Reemstma se volvió. Walker aguardaba fuera, bajo el sol. Lucía una camisa hawaiana y pantalones color crudo. Parecía algo retraído. Sintió envidia de él.

—Tenemos que conducir hasta Belvoir para pasar allí la noche... —dijo ella.

—Supongo que es un largo trayecto.

—Encantada de haberte conocido.

Se marchó, dejando la bebida sin tocar en una esquina de la mesa. Reemstma la observó mientras cruzaba la pista. No era como las demás, pensó. Vio como los dos se dirigían al coche. ¿Tendrían hijos?, se preguntó de pronto. ¿De verdad le había encontrado interesante?
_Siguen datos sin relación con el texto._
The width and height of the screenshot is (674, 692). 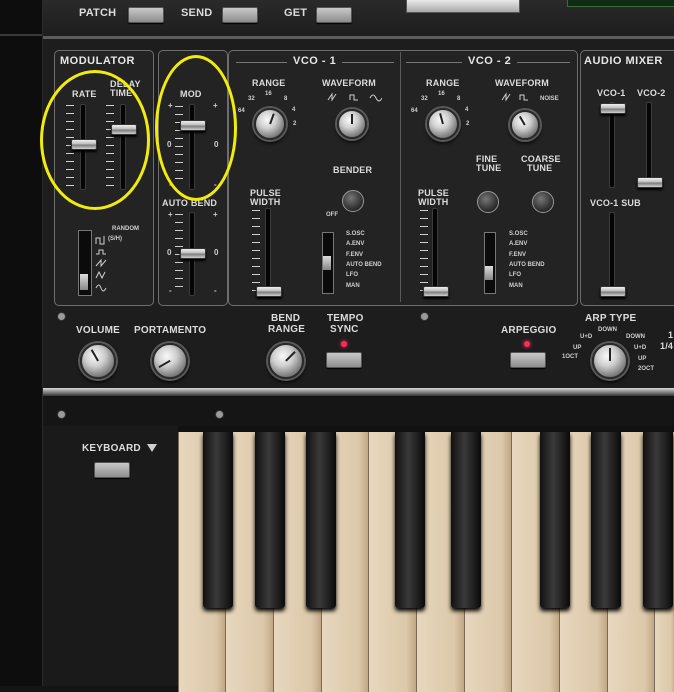 What do you see at coordinates (352, 275) in the screenshot?
I see `vco1-src-4: LFO` at bounding box center [352, 275].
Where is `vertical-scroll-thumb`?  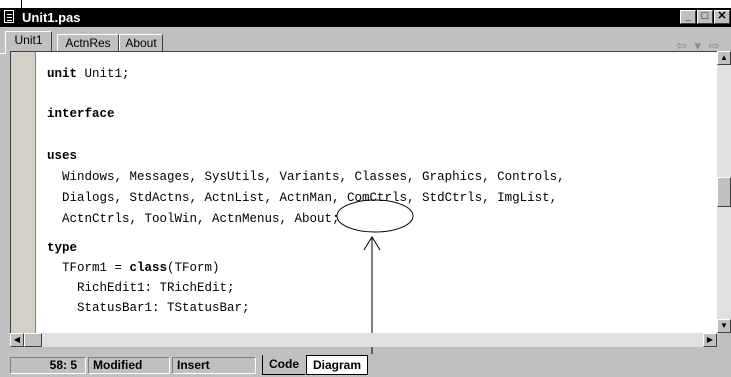 vertical-scroll-thumb is located at coordinates (724, 192).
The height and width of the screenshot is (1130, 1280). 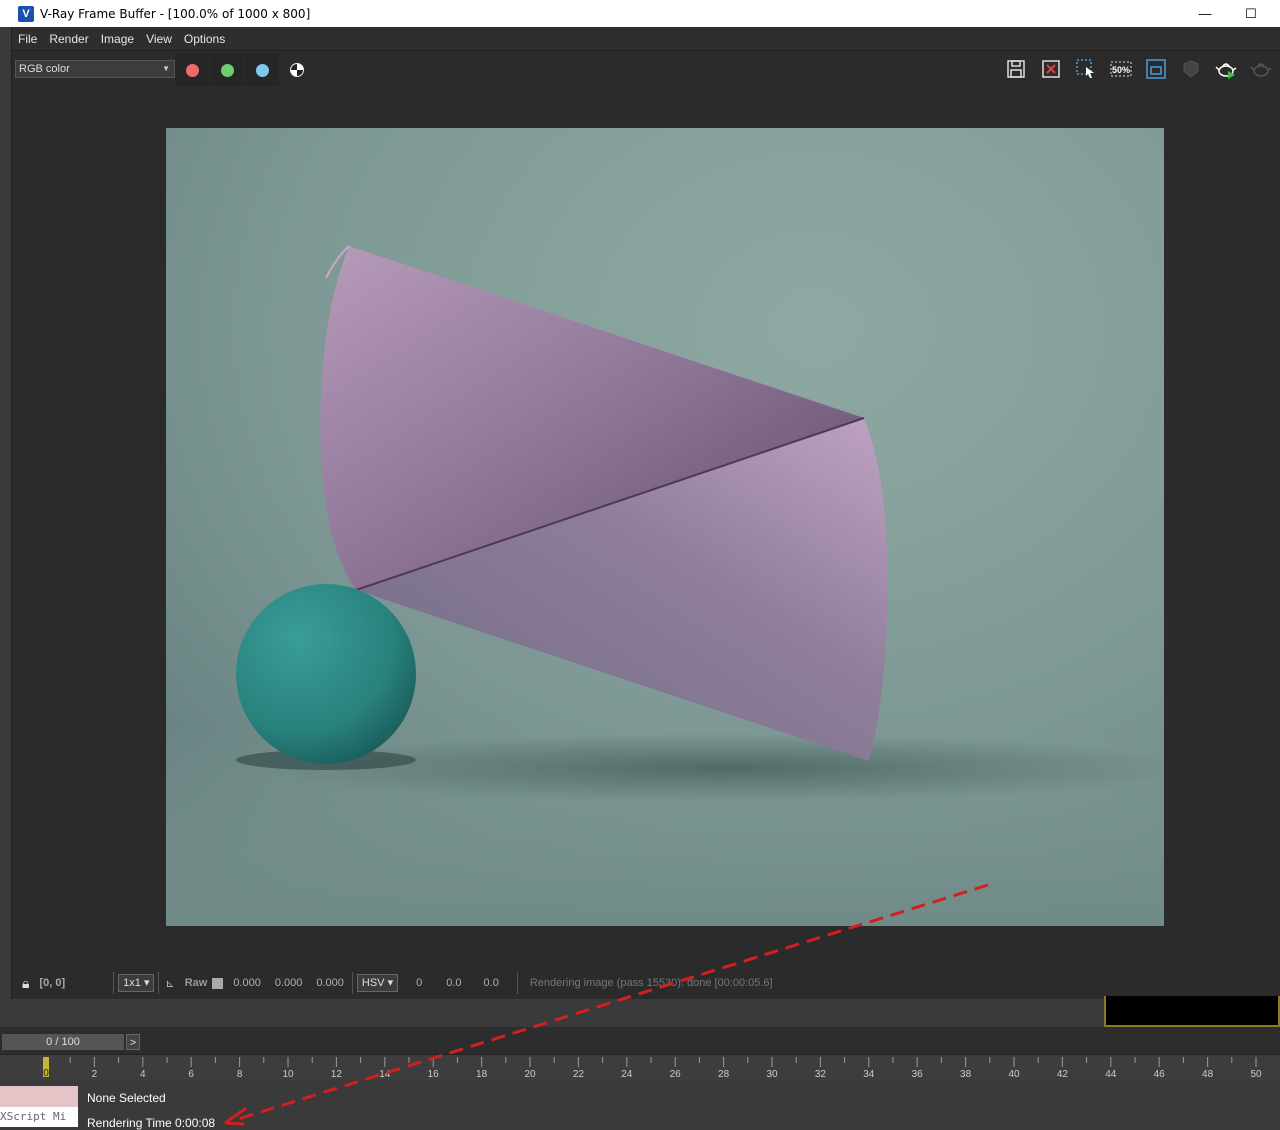 I want to click on blue-channel-button, so click(x=262, y=70).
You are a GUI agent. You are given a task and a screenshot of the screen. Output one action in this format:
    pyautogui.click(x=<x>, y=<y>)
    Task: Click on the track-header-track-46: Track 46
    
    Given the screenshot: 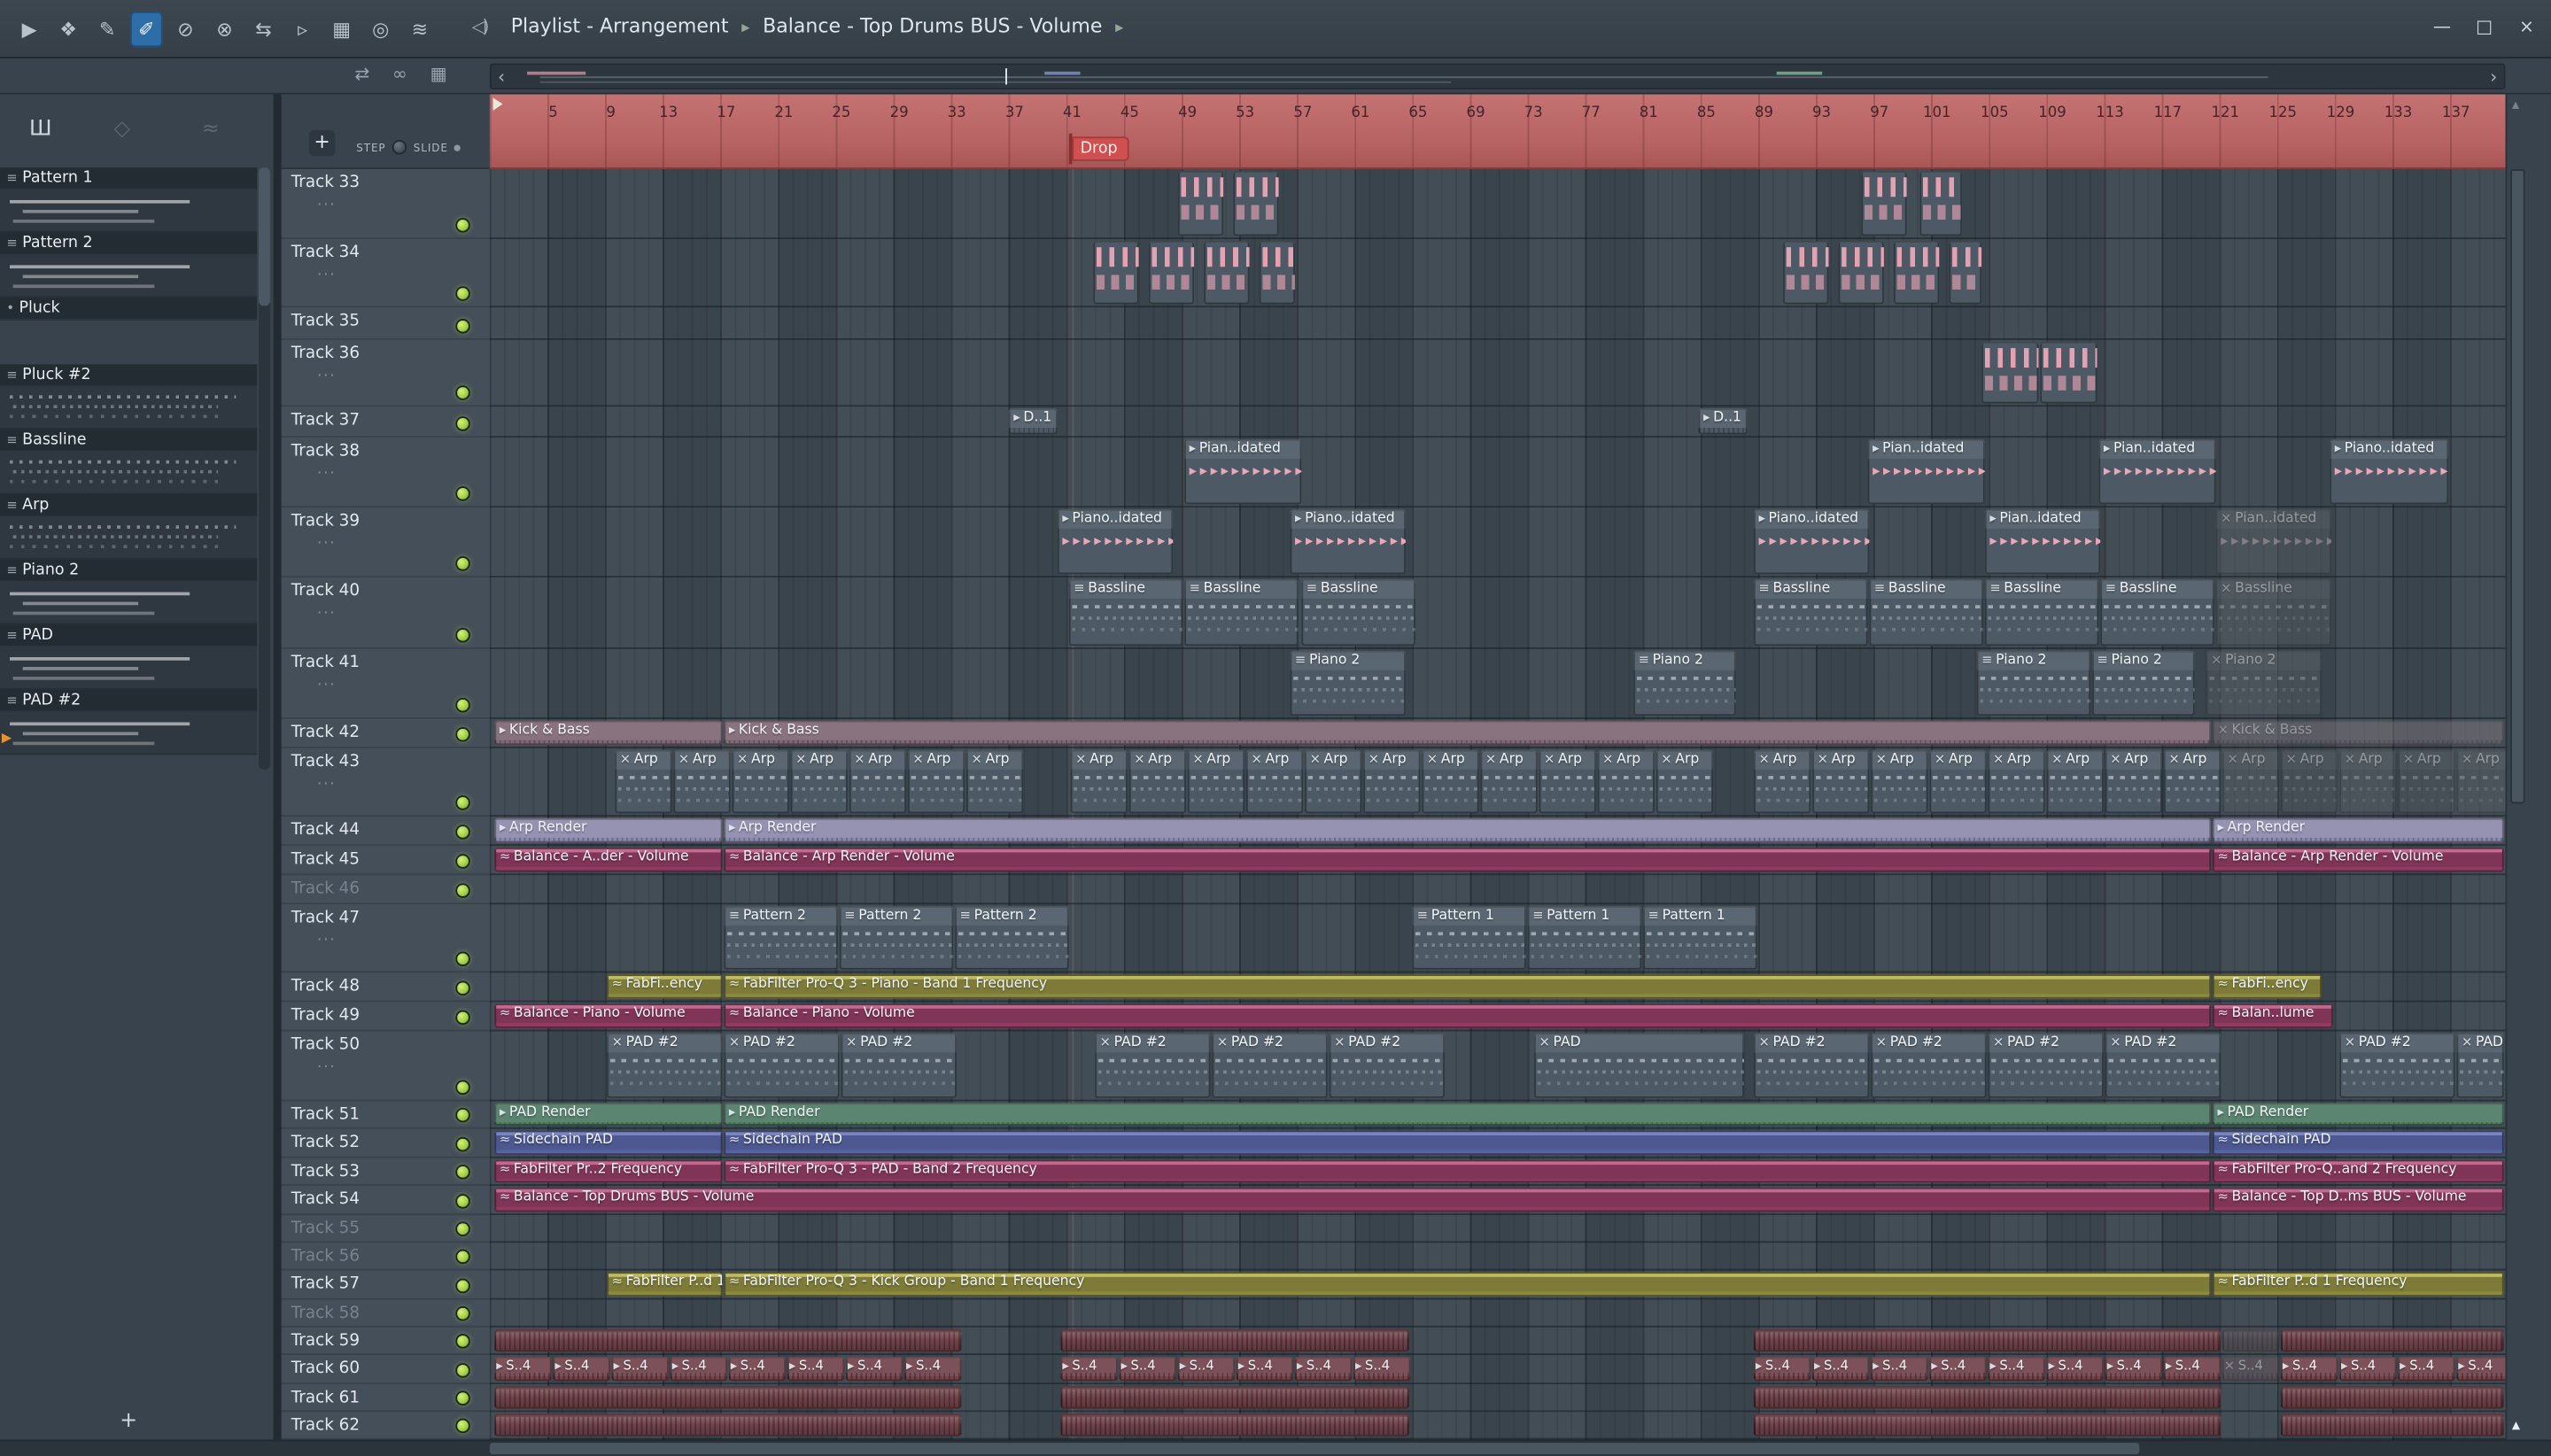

A las seis de la tarde, la hora que precede al crepúsculo, oyó la algarabía y se asomó afuera. Cruzando la zona, en dirección adonde estaban ellos, se acercaba el indómito colegial, las piernas largas como una grulla, el antiguo oficial de infantería, ahora con una pequeña barriga redondeada, agitando los brazos.

Dunning estaba vociferando desde una ventana.

—¡Narizotas!

—¡Mirad a quién traigo aquí! —le contestó Klingbeil a gritos.

Iba con Devereaux, el colegial atormentado. Ambos venían cogidos de los hombros. Cruzaban el campo juntos, amigos desde sus días como cadetes, amigos de toda la vida. Empezaron a subir las escaleras.

—¡Narizotas! —exclamó Dunning.

Klingbeil abrió los brazos de par en par, con fingida alegría.

Era hijo de un oficial de la armada. De niño había navegado con la Matson Line y había ido de un lado al otro del país. Contaba historias de seducción en la litera de abajo. Hijo mío, hijo mío, gemía ella. Era un tipo incorregible, que se ganaba las simpatías de la gente, sus hombres le adoraban. Debido a la lentitud de la promoción, se había retirado y convertido en promotor urbanístico. Conducía un Cadillac verde, famoso en Tampa. Era el rey jugando al póquer, bebiendo, trasnochando.

Lo más probable era que ella no lo hubiera dicho en serio, pensaba Reemstma. La experiencia se lo había enseñado. No era susceptible a las mentiras.

—Oh, desde luego —le decían las esposas—, creo que he oído a mi marido hablar de usted.

—Yo no conozco a su marido —les respondía Reemstma.

Un momento de alarma.

—Por supuesto que sí. ¿No estaban ustedes en el mismo curso?

Podía oírles abajo:

—Der Schiff ist kaputt! —estaban gritando—. Der Schiffist kaputt!